I will be among the first to laud the excellent performance and good business practice of thePhilippine Economic Zone Authority under Director General Lilia de Lima who retired June of last year. In our many interviews with Director de Lima over perhaps a decade, the gracious lady was the epitome of a great leader, incorruptible and relentless in pursuing her single mission: attract more foreign direct investments in the country. Kudos Madame Director General, we salute you.
PEZA is now under a new chief, Director General Charito Plaza who, we pleasantly note, is not wasting any time in continuing the world with new ideas heretofore untried. She is bent on developing new types of eco zones throughout the country, prominent among which is the development of a defence industrial economic zone. There are billions to be made in the defence sector, and Director Plaza knows this too well. These eco zones can be used to manufacture anything from airships to military equipment like tanks, from drones to combat clothing.

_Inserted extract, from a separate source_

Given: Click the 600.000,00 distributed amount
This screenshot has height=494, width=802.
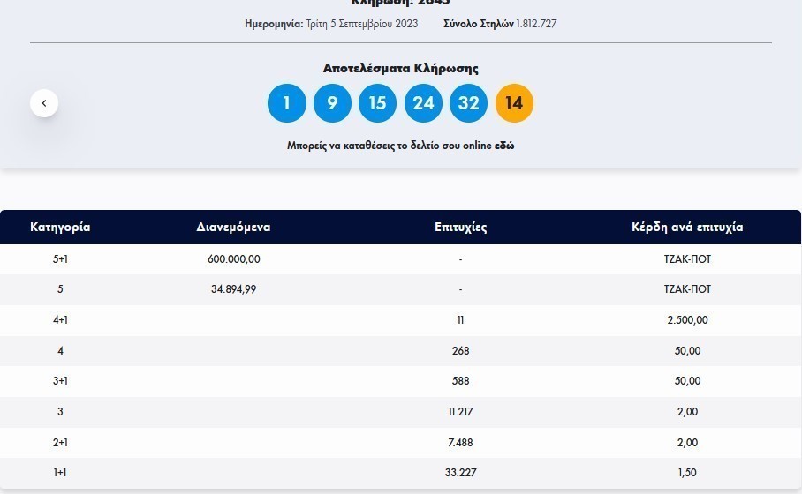Looking at the screenshot, I should pyautogui.click(x=233, y=259).
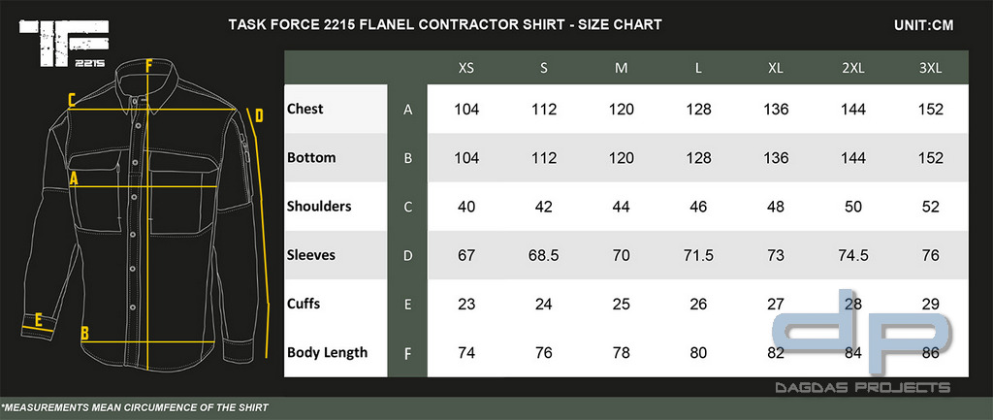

A 3,000 hectare space in Hermosa, Bataan is being eyed for this proposed development. The land was donated by the Mayor of Hermosa precisely for this development, aware of the employment potentials and other benefits to the town. Also, the proposed eco zone is situated strategically next to the existing 300-hectare arsenal of Camp HeneralAntonio Luna under the Dept. of National Defence. A private developer could be tapped to develop this huge property, and Director Plaza is now on the lookout for a competent, reliable partner for this.
According to PEZA, they are even open to exchange deals for investors willing to come in. Our Dept. of National Defence is in the process of modernizing the military and upgrading our equipment. Investors who come in may opt to pay their rents of the eco zone facility through much-needed products like military equipment, arms, etc. Even the Philippine National Police, also in need of modernization and upgrading of their equipment, could be one of the beneficiaries of such a deal and perhaps even the transfer of technology from these investors.
Currently, Armscor is the only local manufacturer legitimately exporting arms, and may I add that the company has made a name in the global arms trade because of their excellent firearms and ammunitions. Their Rock Island Armory in the United States has been featured on the cover of well-known arms magazines several times.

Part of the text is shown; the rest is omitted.